I take care of a toddler at 5 am. Cuddling. Making breakfast. Throwing in another load of laundry (and hate it). Dance to Elmo from Sesame Street. Practice German with a kid living in the US, who probably thinks what's that jibberish my mum is always letting out of her mouth. Cuddle more.
I walk into the office with German pop blasting through my headphones. Dancing. In Chicago. In this home away from home.
I try to be a valuable member of society. Work on things that matter. Study hard for my dreams. Coach people with big aspirations. My last pay check was never. The last invoice 2 months ago. But we keep going. I chose this life.
I get to the gym. Sweat. With my husband. Enjoy being a couple. Fuel a strong mind and soul. And just because it feels good...to feel strong.
I walk home and sometimes we all walk home together. Rush to the grocery store. Think about dinner. And a little something to make the little guy smile. Listen to German pop again. And yes, dancing. Again. Like my 18-year old self.
Or discuss politics. Like a big girl.
On some days I call my mum. Clueless about something. Or in need of a hug from the one that knows me inside out. Or just to laugh about life. Like we always did. Nothing changed.
I get home. Clean. Jump on the playground. Meet all the other mums. Try to have a very mum-my conversation. Talk about the best diapers and the best pre-school and kindergarten programs. Running the numbers in my head. Mentally re-calculate our finances for next year. Hop on a conference call with a corporate client while congratulating our little man for his recent sand cake. Try to be a 30-year old. I guess?!
It’s 6pm. I am tired. But happy.
Dinner time. Bed time. Story time. We fall asleep together. All three of us. Two in the bed. One on the floor. We wake up. It’s 8.30pm. Ugh. Where did the last hour go? Or more?
Time to study. My 21-year old self had an easier time with that.
Time to Netflix. Time to cuddle. Time to be a couple again. Share fears and excitements, share nonsense, drink a glass of wine, being silent with each other. Time to be in the now.

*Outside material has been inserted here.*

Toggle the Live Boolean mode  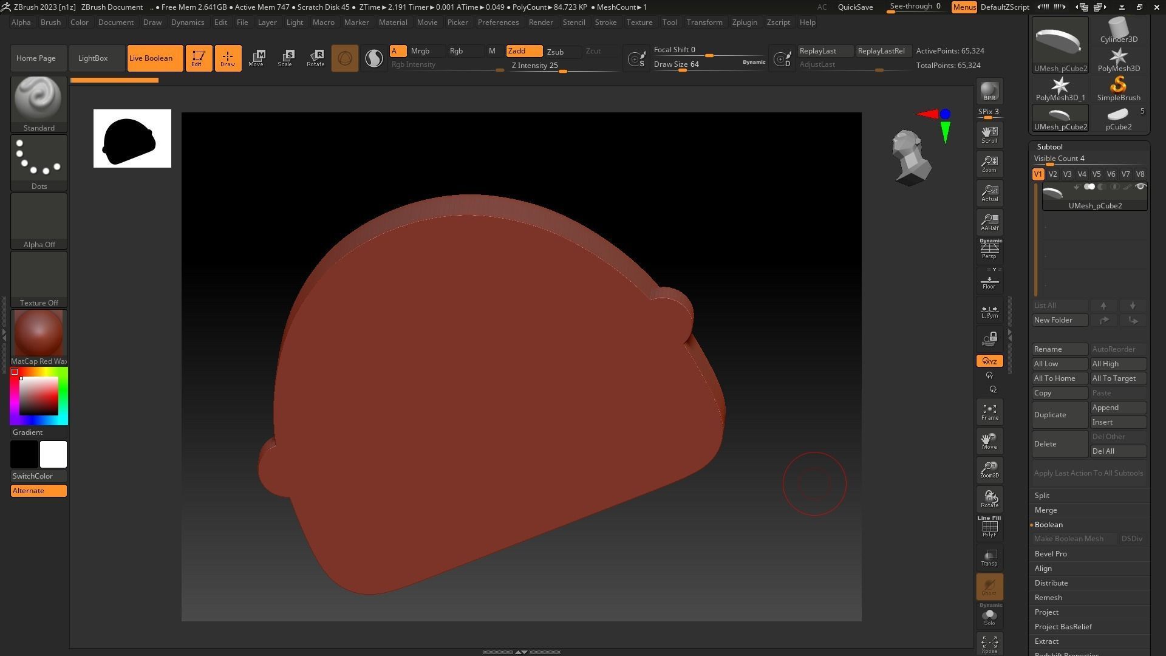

Some days are better than other. On some days I play more, work more, cry a little more, laugh a little more or do a little more of absolutely nothing. Sometimes I feel a little better about all of this and sometimes not, about where we are going, our future, whether I am a good mum, wife, sister, daughter, friend.
And on some days I just sit there and think: Damn, you came a long way. Let's get some glitter and celebrate.
I am all of this. A mum with a big heart. A 21-year old in the body of a 30-year old. And sometimes a 15-year old in the body of a 30-year old. And sometimes I am 30 in the body of a 30-year old.
Is this me?! All of it?! Dancing, sweating, working, loving, running, hustling, relaxing, pondering, confident and terrible scared, a teenager, an adult, a determined entrepreneurial women and coach, a loving mom, a committed wife in pure admiration and love for her husband and her little family?! Hell yeah!
It took me a while. People told me who you needed to be when you are x years old. But really? I don’t. I am happy because all of this is so terribly beautiful, not perfect.
It is beautiful to live all my different selves. It’s who I am. And one day I aspire to be a 60-year old in the body of a 30-year old. Still dancing through the streets like an 18-year old. Still pondering life like I do now. With the wisdom and grace of all my life experiences at 60.
May we all embrace our shining, perfectly imperfect characters. And embrace all the parts that we love. And choose to do the work that enables all of it. Now and forever.